4. On the bill’s First Reading, Government MP Jonathan Young stated that a student should not come away “with indebtedness that does not give, at the same time, an opportunity to gain employment”. Given the impact of the indebtedness that is created by the SLS does the Committee consider that an opportunity to gain employment is a reasonable expectation for new graduates to have for the investment they make, and as part of the ‘social contract’ they enter into?

5. We understand that Working for Families entitlements are calculated before student loan repayment rates (increased this year by 20%) and that resolving this unhelpful anomaly could be addressed through this bill. Will the Select Committee be addressing this anomaly?

6. In referring to the “integrity” of the SLS the Minister of Revenue, Hon. Peter Dunne, stated that this year’s move to reduce the repayment holiday for borrowers who are going overseas (subject to application to IRD) from 36 months to 12 months is “instilling greater fairness and accountability”. Given this assertion has been challenged in Parliament in the context of the current bill, will the Select Committee be forming a view on whether this can be verified as a true statement?

7. On the First Reading of this bill Opposition MP Tracey Martin queried why all domestic students or new graduates who remain in New Zealand and who have been hooked on to the SLS should not also be able to apply for a “repayment holiday”. Given that a period free from repayments is an automatic feature of the equivalent scheme in the UK, should not the Select Committee investigate treating all borrowers in the same way?

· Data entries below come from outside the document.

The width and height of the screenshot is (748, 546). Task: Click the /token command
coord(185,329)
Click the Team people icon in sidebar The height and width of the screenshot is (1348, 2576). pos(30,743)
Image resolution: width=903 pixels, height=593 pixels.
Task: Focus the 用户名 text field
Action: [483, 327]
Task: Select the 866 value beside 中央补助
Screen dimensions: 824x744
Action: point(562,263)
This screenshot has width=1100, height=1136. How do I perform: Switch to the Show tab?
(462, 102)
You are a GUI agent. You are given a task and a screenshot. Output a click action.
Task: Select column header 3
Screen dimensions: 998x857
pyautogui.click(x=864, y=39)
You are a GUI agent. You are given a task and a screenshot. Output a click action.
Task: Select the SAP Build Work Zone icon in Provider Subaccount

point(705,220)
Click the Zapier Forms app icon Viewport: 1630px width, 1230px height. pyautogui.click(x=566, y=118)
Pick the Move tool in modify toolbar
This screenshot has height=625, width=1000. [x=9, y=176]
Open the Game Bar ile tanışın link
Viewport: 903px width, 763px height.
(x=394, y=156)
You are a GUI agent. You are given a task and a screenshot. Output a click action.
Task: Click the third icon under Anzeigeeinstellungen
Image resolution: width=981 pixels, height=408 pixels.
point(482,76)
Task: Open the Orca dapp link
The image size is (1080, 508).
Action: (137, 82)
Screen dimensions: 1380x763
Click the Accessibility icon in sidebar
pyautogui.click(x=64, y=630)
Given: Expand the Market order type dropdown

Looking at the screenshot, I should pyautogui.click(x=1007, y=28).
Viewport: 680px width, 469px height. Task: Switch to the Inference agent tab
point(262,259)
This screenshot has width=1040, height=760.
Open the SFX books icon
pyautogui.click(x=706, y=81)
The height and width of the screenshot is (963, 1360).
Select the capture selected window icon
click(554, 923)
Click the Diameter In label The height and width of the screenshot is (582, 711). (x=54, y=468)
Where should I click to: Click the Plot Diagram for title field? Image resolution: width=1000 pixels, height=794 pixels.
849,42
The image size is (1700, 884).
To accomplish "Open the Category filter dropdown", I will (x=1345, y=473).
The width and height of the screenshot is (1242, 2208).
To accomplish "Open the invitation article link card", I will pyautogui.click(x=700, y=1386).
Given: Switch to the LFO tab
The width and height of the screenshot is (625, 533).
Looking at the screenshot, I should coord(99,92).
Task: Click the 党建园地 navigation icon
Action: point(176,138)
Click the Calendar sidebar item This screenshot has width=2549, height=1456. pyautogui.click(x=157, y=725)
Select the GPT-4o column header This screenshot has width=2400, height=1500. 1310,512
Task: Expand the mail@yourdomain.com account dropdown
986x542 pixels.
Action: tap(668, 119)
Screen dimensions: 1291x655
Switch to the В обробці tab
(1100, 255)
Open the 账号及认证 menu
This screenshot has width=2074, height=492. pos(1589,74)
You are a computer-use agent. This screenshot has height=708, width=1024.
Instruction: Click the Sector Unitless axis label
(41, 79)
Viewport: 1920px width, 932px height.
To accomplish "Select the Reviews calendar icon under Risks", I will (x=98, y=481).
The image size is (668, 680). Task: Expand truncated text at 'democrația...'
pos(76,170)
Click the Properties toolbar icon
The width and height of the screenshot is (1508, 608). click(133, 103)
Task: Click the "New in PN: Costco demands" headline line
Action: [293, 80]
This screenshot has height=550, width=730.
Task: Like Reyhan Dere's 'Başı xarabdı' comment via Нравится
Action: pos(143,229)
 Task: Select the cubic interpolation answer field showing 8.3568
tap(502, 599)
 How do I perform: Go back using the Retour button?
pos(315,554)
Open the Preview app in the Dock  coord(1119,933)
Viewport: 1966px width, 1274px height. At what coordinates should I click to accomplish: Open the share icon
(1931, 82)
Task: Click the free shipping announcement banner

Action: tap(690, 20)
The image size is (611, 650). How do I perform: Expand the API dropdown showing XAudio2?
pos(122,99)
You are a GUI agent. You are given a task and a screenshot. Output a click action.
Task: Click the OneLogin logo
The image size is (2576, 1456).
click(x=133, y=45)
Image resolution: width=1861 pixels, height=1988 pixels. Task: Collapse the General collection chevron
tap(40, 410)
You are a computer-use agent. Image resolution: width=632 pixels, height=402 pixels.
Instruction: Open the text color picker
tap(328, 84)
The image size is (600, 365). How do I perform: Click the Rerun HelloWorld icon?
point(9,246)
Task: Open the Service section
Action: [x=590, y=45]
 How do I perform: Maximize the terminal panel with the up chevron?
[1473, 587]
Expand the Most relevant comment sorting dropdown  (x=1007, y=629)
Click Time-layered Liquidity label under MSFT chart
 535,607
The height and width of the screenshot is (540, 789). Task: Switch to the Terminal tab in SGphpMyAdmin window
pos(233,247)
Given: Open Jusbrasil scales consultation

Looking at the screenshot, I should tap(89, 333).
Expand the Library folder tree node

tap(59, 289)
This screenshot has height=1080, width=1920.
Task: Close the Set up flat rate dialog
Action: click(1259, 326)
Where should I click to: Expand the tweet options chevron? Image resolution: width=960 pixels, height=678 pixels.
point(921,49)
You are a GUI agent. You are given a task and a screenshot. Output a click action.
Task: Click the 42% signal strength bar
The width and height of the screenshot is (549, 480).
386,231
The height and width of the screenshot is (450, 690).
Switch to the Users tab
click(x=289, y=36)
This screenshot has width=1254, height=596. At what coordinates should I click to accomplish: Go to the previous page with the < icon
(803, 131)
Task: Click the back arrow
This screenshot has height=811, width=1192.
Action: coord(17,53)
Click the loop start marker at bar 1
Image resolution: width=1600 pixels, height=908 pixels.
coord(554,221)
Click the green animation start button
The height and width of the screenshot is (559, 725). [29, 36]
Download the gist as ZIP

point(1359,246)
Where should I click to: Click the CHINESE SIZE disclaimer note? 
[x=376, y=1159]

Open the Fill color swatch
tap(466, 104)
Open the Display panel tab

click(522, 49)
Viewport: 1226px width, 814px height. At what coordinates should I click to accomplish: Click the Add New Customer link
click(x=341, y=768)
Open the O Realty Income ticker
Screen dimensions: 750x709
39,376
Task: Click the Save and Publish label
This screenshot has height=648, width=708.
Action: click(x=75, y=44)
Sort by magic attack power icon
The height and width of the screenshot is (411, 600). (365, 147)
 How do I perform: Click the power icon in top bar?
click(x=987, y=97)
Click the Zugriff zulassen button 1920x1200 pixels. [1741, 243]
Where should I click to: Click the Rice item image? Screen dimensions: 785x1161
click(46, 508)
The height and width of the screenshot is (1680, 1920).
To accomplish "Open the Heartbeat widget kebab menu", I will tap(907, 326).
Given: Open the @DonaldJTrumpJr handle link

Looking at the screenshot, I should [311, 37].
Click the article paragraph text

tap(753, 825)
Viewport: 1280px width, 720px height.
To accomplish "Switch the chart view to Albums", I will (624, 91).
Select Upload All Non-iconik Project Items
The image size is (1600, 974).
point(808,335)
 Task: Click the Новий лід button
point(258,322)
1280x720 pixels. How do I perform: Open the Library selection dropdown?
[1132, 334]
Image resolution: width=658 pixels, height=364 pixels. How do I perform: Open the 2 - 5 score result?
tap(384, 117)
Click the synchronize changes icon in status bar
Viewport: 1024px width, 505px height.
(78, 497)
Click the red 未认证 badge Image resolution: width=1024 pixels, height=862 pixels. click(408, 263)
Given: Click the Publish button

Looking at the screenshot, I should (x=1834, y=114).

8. For those borrowers who are overseas, Opposition MP Louisa Wall raised an important concern that very little is known about them to ensure that their targeting under this bill is as non-prejudicial and as free from discrimination as possible. To achieve that goal Ms Wall suggested a case by case analysis would be needed. Can the Select Committee consider an investigation that will better profile the composition of the 91,000 borrowers living or travelling overseas?

RECOMMENDATION
That in the exercise of its special powers the Select Committee seek guidance from officials as to which of these questions it can give a priority to in its findings, and provide answers for (on a question by question basis).